Photothermal agents with high photothermal transfer efficiencies in the near-infrared (NIR) region are important for enhanced
photothermal therapy (PTT) of
tumors. Herein, we developed a strategy for the
acid-triggered in situ aggregation of a system based on
peptide-conjugated
gold nanoparticles (GNPs). In an acidic environment, the GNPs formed large aggregates in
solution, in cell lysates, and in
tumor tissues, as observed by transmission electron microscopy (TEM). As a consequence of the aggregation, their UV-vis absorbance in the NIR region was greatly increased, and
laser irradiation of the GNPs resulted in a dramatic increase in the temperatures of solutions and
tumors that contained the GNP system. When exposed to NIR irradiation, the aggregates formed by the GNP system under acidic conditions were capable of producing a sufficient level of
hyperthermia to destroy
cancer cells both in vitro and in vivo.

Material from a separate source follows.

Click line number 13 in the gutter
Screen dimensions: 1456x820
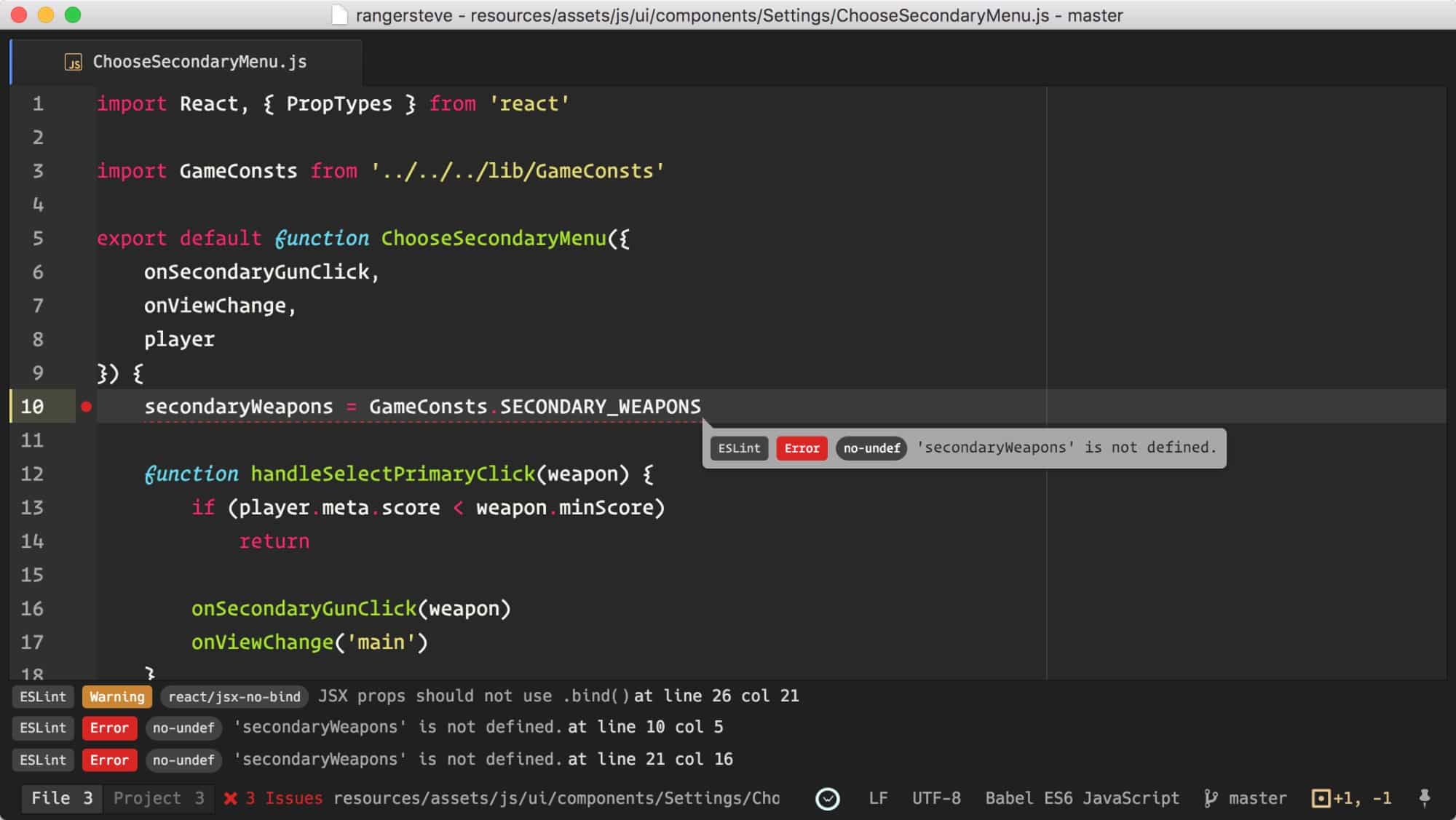(x=32, y=508)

Interestingly, the GNP aggregates showed enhanced properties in multiple imaging modalities, including computed tomography (CT), photoacoustic (PA), and photothermal (PT) imaging. Thus, we have developed a novel probe for enhanced multimodal
tumor imaging. These findings prove that a strategy involving the
acid-triggered in situ aggregation of a GNP system can increase the photothermal transfer efficiency for low to high energy conversion, thus boosting the therapeutic specificity and antitumor efficacy of PTT and facilitating multimodal imaging.